- [WHAT YOU NEED TO DO]:
Each of the records that follow needs an exact reproduction.

Content starts

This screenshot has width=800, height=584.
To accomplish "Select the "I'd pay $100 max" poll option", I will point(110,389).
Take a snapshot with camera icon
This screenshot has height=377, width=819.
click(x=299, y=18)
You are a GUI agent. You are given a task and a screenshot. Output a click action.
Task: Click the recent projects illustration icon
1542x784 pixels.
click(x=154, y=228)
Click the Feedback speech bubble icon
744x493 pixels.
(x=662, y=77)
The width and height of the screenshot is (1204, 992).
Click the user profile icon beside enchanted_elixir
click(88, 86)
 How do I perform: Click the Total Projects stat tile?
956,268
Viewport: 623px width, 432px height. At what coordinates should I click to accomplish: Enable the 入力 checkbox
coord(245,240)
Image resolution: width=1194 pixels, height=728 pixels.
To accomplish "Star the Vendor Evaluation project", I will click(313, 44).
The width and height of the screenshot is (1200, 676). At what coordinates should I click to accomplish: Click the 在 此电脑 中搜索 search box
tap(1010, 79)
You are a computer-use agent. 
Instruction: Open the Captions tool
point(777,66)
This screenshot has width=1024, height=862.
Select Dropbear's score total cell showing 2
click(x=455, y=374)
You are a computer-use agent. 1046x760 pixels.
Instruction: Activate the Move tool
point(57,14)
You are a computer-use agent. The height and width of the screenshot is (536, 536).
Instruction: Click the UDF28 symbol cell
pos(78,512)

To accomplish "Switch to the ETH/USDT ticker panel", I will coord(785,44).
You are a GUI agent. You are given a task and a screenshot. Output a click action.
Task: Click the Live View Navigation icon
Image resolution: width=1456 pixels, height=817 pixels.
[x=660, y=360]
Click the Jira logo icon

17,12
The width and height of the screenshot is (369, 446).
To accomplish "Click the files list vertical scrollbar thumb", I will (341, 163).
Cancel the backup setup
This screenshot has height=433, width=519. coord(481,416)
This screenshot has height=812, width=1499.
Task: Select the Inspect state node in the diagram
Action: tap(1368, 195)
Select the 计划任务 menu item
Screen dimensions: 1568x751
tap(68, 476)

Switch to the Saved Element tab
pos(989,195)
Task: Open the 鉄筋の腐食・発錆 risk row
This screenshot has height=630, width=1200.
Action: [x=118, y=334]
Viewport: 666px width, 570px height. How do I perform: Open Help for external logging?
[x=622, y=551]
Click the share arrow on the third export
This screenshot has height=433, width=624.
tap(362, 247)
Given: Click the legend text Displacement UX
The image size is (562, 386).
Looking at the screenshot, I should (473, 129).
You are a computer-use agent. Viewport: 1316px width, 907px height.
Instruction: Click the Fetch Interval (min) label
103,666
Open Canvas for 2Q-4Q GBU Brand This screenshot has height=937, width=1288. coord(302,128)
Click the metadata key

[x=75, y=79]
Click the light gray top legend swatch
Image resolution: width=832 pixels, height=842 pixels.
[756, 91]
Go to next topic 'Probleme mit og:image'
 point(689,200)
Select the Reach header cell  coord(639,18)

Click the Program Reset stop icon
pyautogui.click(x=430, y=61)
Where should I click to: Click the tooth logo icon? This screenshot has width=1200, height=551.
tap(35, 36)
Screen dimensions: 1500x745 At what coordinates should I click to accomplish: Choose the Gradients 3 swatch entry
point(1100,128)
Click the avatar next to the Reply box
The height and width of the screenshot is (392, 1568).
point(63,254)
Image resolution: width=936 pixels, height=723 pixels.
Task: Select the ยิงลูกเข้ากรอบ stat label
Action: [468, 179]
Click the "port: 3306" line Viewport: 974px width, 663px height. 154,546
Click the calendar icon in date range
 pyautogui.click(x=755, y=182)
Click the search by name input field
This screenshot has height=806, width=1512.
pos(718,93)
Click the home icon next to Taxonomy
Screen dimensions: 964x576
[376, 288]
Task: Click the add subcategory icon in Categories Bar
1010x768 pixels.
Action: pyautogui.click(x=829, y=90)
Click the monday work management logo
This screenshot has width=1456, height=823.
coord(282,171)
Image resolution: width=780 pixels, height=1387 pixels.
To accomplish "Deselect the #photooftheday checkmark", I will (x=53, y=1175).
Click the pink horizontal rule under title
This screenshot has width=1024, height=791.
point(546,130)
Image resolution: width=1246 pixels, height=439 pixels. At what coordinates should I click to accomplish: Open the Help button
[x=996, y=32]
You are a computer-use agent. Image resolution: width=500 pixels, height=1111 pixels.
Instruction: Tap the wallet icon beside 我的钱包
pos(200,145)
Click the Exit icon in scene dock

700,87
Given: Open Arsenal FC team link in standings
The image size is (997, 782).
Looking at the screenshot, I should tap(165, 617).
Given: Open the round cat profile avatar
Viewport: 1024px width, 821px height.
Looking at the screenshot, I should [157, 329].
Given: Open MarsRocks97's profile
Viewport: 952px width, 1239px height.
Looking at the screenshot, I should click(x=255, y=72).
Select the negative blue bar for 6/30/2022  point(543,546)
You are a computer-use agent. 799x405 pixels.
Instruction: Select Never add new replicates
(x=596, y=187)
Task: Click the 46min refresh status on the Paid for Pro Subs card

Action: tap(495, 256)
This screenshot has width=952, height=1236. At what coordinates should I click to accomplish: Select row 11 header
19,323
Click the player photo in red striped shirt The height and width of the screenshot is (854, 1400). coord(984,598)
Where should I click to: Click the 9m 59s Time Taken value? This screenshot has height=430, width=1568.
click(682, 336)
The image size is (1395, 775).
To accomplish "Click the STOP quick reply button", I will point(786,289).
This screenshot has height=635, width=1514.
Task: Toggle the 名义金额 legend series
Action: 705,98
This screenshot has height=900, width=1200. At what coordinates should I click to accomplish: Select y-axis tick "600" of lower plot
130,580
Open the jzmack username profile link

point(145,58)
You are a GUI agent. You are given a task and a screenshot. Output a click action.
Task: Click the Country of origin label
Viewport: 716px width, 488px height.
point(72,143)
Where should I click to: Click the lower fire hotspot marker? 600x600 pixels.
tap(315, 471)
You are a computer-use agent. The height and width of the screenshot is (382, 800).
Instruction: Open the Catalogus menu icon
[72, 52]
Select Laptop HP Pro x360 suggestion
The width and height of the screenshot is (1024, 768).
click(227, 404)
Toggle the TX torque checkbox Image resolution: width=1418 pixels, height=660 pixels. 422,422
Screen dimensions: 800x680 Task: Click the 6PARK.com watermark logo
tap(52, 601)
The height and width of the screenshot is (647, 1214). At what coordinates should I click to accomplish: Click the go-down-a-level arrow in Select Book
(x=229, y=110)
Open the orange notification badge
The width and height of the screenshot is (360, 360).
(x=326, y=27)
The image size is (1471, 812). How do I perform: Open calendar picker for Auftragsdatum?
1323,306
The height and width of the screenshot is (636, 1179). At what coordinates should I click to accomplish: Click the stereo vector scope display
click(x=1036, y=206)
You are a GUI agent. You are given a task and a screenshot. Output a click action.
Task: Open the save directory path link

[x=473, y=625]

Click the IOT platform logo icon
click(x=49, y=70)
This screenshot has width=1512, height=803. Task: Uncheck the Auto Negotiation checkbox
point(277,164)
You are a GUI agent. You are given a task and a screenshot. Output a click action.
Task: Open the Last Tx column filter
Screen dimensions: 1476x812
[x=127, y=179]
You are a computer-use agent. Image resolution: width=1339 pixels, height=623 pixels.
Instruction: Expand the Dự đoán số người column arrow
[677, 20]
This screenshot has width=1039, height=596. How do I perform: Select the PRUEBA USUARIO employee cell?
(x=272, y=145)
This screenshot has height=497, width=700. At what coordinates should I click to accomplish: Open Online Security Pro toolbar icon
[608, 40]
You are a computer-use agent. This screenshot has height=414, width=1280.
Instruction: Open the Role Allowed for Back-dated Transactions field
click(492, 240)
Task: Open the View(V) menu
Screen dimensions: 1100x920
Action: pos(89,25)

Content ends

- [TASK OUTPUT]:
This screenshot has width=800, height=584.
To accomplish "Select the "I'd pay $100 max" poll option", I will point(110,389).
Take a snapshot with camera icon
This screenshot has height=377, width=819.
click(x=299, y=18)
You are a GUI agent. You are given a task and a screenshot. Output a click action.
Task: Click the recent projects illustration icon
1542x784 pixels.
click(x=154, y=228)
Click the Feedback speech bubble icon
744x493 pixels.
(x=662, y=77)
The width and height of the screenshot is (1204, 992).
Click the user profile icon beside enchanted_elixir
click(88, 86)
 How do I perform: Click the Total Projects stat tile?
956,268
Viewport: 623px width, 432px height. At what coordinates should I click to accomplish: Enable the 入力 checkbox
coord(245,240)
Image resolution: width=1194 pixels, height=728 pixels.
To accomplish "Star the Vendor Evaluation project", I will click(313, 44).
The width and height of the screenshot is (1200, 676). At what coordinates should I click to accomplish: Click the 在 此电脑 中搜索 search box
tap(1010, 79)
You are a computer-use agent. 
Instruction: Open the Captions tool
point(777,66)
This screenshot has width=1024, height=862.
Select Dropbear's score total cell showing 2
click(x=455, y=374)
You are a computer-use agent. 1046x760 pixels.
Instruction: Activate the Move tool
point(57,14)
You are a computer-use agent. The height and width of the screenshot is (536, 536).
Instruction: Click the UDF28 symbol cell
pos(78,512)

To accomplish "Switch to the ETH/USDT ticker panel", I will coord(785,44).
You are a GUI agent. You are given a task and a screenshot. Output a click action.
Task: Click the Live View Navigation icon
Image resolution: width=1456 pixels, height=817 pixels.
[x=660, y=360]
Click the Jira logo icon

17,12
The width and height of the screenshot is (369, 446).
To accomplish "Click the files list vertical scrollbar thumb", I will (341, 163).
Cancel the backup setup
This screenshot has height=433, width=519. coord(481,416)
This screenshot has height=812, width=1499.
Task: Select the Inspect state node in the diagram
Action: tap(1368, 195)
Select the 计划任务 menu item
Screen dimensions: 1568x751
tap(68, 476)

Switch to the Saved Element tab
pos(989,195)
Task: Open the 鉄筋の腐食・発錆 risk row
This screenshot has height=630, width=1200.
Action: [x=118, y=334]
Viewport: 666px width, 570px height. How do I perform: Open Help for external logging?
[x=622, y=551]
Click the share arrow on the third export
This screenshot has height=433, width=624.
tap(362, 247)
Given: Click the legend text Displacement UX
The image size is (562, 386).
Looking at the screenshot, I should (473, 129).
You are a computer-use agent. Viewport: 1316px width, 907px height.
Instruction: Click the Fetch Interval (min) label
103,666
Open Canvas for 2Q-4Q GBU Brand This screenshot has height=937, width=1288. coord(302,128)
Click the metadata key

[x=75, y=79]
Click the light gray top legend swatch
Image resolution: width=832 pixels, height=842 pixels.
[756, 91]
Go to next topic 'Probleme mit og:image'
 point(689,200)
Select the Reach header cell  coord(639,18)

Click the Program Reset stop icon
pyautogui.click(x=430, y=61)
Where should I click to: Click the tooth logo icon? This screenshot has width=1200, height=551.
tap(35, 36)
Screen dimensions: 1500x745 At what coordinates should I click to accomplish: Choose the Gradients 3 swatch entry
point(1100,128)
Click the avatar next to the Reply box
The height and width of the screenshot is (392, 1568).
point(63,254)
Image resolution: width=936 pixels, height=723 pixels.
Task: Select the ยิงลูกเข้ากรอบ stat label
Action: [468, 179]
Click the "port: 3306" line Viewport: 974px width, 663px height. 154,546
Click the calendar icon in date range
 pyautogui.click(x=755, y=182)
Click the search by name input field
This screenshot has height=806, width=1512.
pos(718,93)
Click the home icon next to Taxonomy
Screen dimensions: 964x576
[376, 288]
Task: Click the add subcategory icon in Categories Bar
1010x768 pixels.
Action: pyautogui.click(x=829, y=90)
Click the monday work management logo
This screenshot has width=1456, height=823.
coord(282,171)
Image resolution: width=780 pixels, height=1387 pixels.
To accomplish "Deselect the #photooftheday checkmark", I will (x=53, y=1175).
Click the pink horizontal rule under title
This screenshot has width=1024, height=791.
point(546,130)
Image resolution: width=1246 pixels, height=439 pixels. At what coordinates should I click to accomplish: Open the Help button
[x=996, y=32]
You are a computer-use agent. Image resolution: width=500 pixels, height=1111 pixels.
Instruction: Tap the wallet icon beside 我的钱包
pos(200,145)
Click the Exit icon in scene dock

700,87
Given: Open Arsenal FC team link in standings
The image size is (997, 782).
Looking at the screenshot, I should tap(165, 617).
Given: Open the round cat profile avatar
Viewport: 1024px width, 821px height.
Looking at the screenshot, I should [157, 329].
Given: Open MarsRocks97's profile
Viewport: 952px width, 1239px height.
Looking at the screenshot, I should click(x=255, y=72).
Select the negative blue bar for 6/30/2022  point(543,546)
You are a computer-use agent. 799x405 pixels.
Instruction: Select Never add new replicates
(x=596, y=187)
Task: Click the 46min refresh status on the Paid for Pro Subs card

Action: tap(495, 256)
This screenshot has width=952, height=1236. At what coordinates should I click to accomplish: Select row 11 header
19,323
Click the player photo in red striped shirt The height and width of the screenshot is (854, 1400). coord(984,598)
Where should I click to: Click the 9m 59s Time Taken value? This screenshot has height=430, width=1568.
click(682, 336)
The image size is (1395, 775).
To accomplish "Click the STOP quick reply button", I will point(786,289).
This screenshot has height=635, width=1514.
Task: Toggle the 名义金额 legend series
Action: 705,98
This screenshot has height=900, width=1200. At what coordinates should I click to accomplish: Select y-axis tick "600" of lower plot
130,580
Open the jzmack username profile link

point(145,58)
You are a GUI agent. You are given a task and a screenshot. Output a click action.
Task: Click the Country of origin label
Viewport: 716px width, 488px height.
point(72,143)
Where should I click to: Click the lower fire hotspot marker? 600x600 pixels.
tap(315, 471)
You are a computer-use agent. The height and width of the screenshot is (382, 800).
Instruction: Open the Catalogus menu icon
[72, 52]
Select Laptop HP Pro x360 suggestion
The width and height of the screenshot is (1024, 768).
click(227, 404)
Toggle the TX torque checkbox Image resolution: width=1418 pixels, height=660 pixels. 422,422
Screen dimensions: 800x680 Task: Click the 6PARK.com watermark logo
tap(52, 601)
The height and width of the screenshot is (647, 1214). At what coordinates should I click to accomplish: Click the go-down-a-level arrow in Select Book
(x=229, y=110)
Open the orange notification badge
The width and height of the screenshot is (360, 360).
(x=326, y=27)
The image size is (1471, 812). How do I perform: Open calendar picker for Auftragsdatum?
1323,306
The height and width of the screenshot is (636, 1179). At what coordinates should I click to accomplish: Click the stereo vector scope display
click(x=1036, y=206)
You are a GUI agent. You are given a task and a screenshot. Output a click action.
Task: Open the save directory path link

[x=473, y=625]

Click the IOT platform logo icon
click(x=49, y=70)
This screenshot has width=1512, height=803. Task: Uncheck the Auto Negotiation checkbox
point(277,164)
You are a GUI agent. You are given a task and a screenshot. Output a click action.
Task: Open the Last Tx column filter
Screen dimensions: 1476x812
[x=127, y=179]
You are a computer-use agent. Image resolution: width=1339 pixels, height=623 pixels.
Instruction: Expand the Dự đoán số người column arrow
[677, 20]
This screenshot has width=1039, height=596. How do I perform: Select the PRUEBA USUARIO employee cell?
(x=272, y=145)
This screenshot has height=497, width=700. At what coordinates should I click to accomplish: Open Online Security Pro toolbar icon
[608, 40]
You are a computer-use agent. This screenshot has height=414, width=1280.
Instruction: Open the Role Allowed for Back-dated Transactions field
click(492, 240)
Task: Open the View(V) menu
Screen dimensions: 1100x920
Action: pos(89,25)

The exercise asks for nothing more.